Stored data
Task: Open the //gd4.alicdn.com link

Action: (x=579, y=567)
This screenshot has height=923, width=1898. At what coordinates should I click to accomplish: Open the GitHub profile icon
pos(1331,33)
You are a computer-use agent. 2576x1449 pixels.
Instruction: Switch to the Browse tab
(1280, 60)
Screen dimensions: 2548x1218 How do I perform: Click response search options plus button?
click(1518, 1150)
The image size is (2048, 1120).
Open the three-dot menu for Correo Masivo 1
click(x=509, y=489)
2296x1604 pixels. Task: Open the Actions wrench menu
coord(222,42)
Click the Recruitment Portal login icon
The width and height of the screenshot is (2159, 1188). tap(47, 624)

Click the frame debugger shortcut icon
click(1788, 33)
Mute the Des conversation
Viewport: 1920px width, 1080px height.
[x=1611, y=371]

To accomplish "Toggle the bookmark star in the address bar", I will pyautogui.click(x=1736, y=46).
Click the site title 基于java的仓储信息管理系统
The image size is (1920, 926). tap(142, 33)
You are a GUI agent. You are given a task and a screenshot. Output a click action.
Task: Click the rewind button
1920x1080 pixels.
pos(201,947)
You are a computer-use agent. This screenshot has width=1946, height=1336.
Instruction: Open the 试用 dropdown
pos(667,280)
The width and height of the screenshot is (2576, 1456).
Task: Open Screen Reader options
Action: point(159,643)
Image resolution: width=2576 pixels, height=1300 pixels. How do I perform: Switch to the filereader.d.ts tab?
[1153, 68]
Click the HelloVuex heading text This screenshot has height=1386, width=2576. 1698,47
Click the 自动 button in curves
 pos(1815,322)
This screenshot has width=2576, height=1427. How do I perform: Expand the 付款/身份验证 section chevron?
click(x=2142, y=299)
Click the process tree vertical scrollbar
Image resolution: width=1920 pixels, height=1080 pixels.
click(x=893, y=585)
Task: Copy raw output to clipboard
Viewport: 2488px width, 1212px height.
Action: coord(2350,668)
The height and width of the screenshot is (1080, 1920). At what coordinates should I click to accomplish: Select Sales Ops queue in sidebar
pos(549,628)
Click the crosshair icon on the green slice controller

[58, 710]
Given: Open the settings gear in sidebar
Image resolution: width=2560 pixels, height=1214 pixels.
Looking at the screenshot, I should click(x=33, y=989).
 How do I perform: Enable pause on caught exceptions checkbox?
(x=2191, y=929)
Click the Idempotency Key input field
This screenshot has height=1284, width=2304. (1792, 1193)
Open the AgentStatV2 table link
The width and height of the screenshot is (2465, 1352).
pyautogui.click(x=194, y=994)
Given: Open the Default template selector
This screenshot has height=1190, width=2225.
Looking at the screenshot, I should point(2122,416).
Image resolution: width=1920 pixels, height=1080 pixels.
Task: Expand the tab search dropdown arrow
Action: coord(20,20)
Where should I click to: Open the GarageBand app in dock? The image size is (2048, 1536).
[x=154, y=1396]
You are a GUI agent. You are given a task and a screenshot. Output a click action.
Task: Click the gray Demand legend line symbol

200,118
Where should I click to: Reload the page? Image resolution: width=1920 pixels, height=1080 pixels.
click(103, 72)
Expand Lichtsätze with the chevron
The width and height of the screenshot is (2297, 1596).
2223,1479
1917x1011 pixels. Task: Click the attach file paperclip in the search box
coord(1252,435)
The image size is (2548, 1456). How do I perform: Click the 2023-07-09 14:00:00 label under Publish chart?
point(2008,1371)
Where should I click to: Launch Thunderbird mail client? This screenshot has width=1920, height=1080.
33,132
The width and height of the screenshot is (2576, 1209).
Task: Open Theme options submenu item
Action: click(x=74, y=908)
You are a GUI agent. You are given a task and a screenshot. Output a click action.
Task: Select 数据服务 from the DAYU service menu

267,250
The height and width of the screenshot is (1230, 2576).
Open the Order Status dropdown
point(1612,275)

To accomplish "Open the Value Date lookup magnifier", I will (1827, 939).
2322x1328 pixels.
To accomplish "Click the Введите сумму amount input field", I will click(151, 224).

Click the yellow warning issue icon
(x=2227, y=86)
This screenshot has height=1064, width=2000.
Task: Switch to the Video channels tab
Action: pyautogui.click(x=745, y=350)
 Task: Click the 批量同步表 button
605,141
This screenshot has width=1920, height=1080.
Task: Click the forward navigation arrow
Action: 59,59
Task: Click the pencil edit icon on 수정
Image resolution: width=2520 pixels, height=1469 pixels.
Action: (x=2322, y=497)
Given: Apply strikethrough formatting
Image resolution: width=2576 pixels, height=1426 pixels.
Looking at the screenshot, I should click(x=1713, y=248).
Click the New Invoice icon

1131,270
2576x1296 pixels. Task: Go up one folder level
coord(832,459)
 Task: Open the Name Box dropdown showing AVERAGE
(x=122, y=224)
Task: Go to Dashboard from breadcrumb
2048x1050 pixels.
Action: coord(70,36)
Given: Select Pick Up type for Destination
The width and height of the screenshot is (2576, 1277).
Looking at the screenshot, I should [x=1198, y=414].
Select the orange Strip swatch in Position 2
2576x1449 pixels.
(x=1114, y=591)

• Task objective
Write out exactly the lines that fall from the line with "This screenshot has width=2576, height=1427." to the line with "Task: Copy raw output to clipboard" in the records above, keeping both ends.

• Output for this exercise
This screenshot has width=2576, height=1427. How do I perform: Expand the 付款/身份验证 section chevron?
click(x=2142, y=299)
Click the process tree vertical scrollbar
Image resolution: width=1920 pixels, height=1080 pixels.
click(x=893, y=585)
Task: Copy raw output to clipboard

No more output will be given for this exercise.